Excerpt provided:
Foods that can inhibit iron absorption include those rich in calcium (dairy products), phytates (grains, nuts, sesame seeds, soybeans) and polyphenols (black tea, coffee, red wine, dark chocolate, cocoa powder).  On the flip side, foods high in vitamin C can actually enhance iron absorption.11 (Which is why squeezing some lemon over your spinach salad or topping your iron-fortified cereal with sliced strawberries are great ways to enhance flavor and build up your iron stores!) It’s important to keep these things in mind as even mild forms of iron deficiencyhave been linked to cognitive and functional impairment, increased risk of disease, and pregnancy complications for both Mom and baby.11 This is especially important for vegetarians, given that the low bioavailability of iron in plant-based foods generally puts them at an increased risk for iron deficiency.11


Zinc contributes to a number of important bodily processes, including building up our immune system’s defenses, combating oxidative stress and apoptosis, and aiding in whole-body homeostasis.12 However, a vegetarian or plant-based diet typically contains more phytate-rich foods (grains, nuts, sesame seeds, soybeans), which are the main inhibitors of zinc absorption.13 Zinc absorption is generally low in humans (only 33%!) and even lower for individuals who eat a diet with a high phytate to zinc ratio.14 Ways to decrease the phytate content in foods (and their effects on zinc absorption) is by soaking nuts, seeds, and legumes overnight, consuming fermented foods (tempeh, miso), and choosing sprouted grains.15 However, a recent review of 26 studies found that dietary zinc intakes and zinc blood levels were lower in populations that follow vegetarian diets compared with non-vegetarian populations.16 So even if you’re taking measures to reduce the phytate content in your plant-based foods, it’s best to supplement with zinc to ensure you’re getting the appropriate daily amount. 

Vitamin D

This one isn’t exclusive to vegetarians—everyone should be concerned about their vitamin D intake. Among its many functions, vitamin D provides support for cardiovascular functions, immune activity, a healthy pregnancy, and bone, muscle, and brain health.17

Unfortunately, recent research indicates that roughly 50% of Americans are deficient in vitamin D, which can lead to significant health consequences.17 Although this deficiency is not specific to a vegetarian diet, most individuals (including vegetarians) would benefit from supplementing their vitamin D intake regularly.

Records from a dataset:
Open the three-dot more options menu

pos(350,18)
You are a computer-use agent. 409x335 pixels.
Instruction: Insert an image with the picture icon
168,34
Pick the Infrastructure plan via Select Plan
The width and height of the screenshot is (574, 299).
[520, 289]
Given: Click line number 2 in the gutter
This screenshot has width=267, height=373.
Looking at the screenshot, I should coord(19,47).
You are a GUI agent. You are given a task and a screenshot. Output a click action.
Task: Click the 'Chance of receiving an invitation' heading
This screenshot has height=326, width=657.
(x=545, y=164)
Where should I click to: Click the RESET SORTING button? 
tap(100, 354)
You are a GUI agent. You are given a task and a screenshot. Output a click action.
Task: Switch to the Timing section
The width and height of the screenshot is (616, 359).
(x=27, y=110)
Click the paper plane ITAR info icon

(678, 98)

What the exercise asks: According to the excerpt on nutrients in vegetarian diets, what share of Americans does recent research indicate are deficient in vitamin D?

Task result: Roughly 50% of Americans.